La guerra clásica como respuesta al estado de violencia. Esta es la parte visible de la acción de Estados Unidos contra el terrorismo internacional. Son muchas las voces autorizadas que señalan que de poco sirve una operación militar contra Afganistán porque el problema del terrorismo es de otra naturaleza y es en los subterráneos de nuestras propias sociedades donde hay que ir a buscarlo. Por estas zonas oscuras circulan, junto al terrorismo, dinero, armas y drogas. Los gobernantes occidentales se muestran reacios a la hora de echar luz sobre estos subterráneos porque al fin y al cabo no son ajenos a la normalidad económica consagrada. Hasta ahora, cada vez que Europa ha querido dar un paso en esta dirección, Estados Unidos se ha opuesto. Del mismo modo que se opuso a la formalización del Tribunal Penal Internacional, que es un instrumento que en estos momentos podría ser de gran utilidad. Porque a la violencia criminal hay que responder con métodos adecuados: información y justicia.

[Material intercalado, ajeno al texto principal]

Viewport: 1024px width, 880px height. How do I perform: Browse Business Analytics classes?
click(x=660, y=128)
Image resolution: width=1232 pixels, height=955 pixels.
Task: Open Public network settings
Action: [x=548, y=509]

Detener a Bin Laden y desmontar los nodos de las redes terroristas en Afganistán puede tener sentido en el marco de una operación mucho más global, asentada sobre lo político y lo policial más que sobre lo militar (Michel Foucault insistía siempre en recordar el origen común de aquellas dos palabras), siempre y cuando las actuaciones estén claramente delimitadas en función del objetivo global. Pero si derribar a los talibán y detener -vivo o muerto, dicen- a Bin Laden es el objetivo final de Estados Unidos, aunque se satisfagan las ansias de revancha de una parte de la población, se habrá avanzado muy poco en la resolución del problema de fondo. Como es natural, nada sabemos de las operaciones que se puedan hacer en los ámbitos por definición secretos de la información y de los comandos especiales. Pero el propio carácter de la coalición orquestada por Bush no ayuda precisamente al optimismo. ¿Todos contra Afganistán, cuando hay en la coalición países con papel mucho más determinante en la financiación y protección de las redes terroristas? Los atentados de septiembre han puesto de manifiesto un secreto a voces: que hay que repensar el esquema orden-desorden en un sistema mundial que ha cambiado mucho y a toda prisa. Y de esto habría que hablar sin dejarnos llevar por la capacidad de la violencia de destruir la libertad de pensar.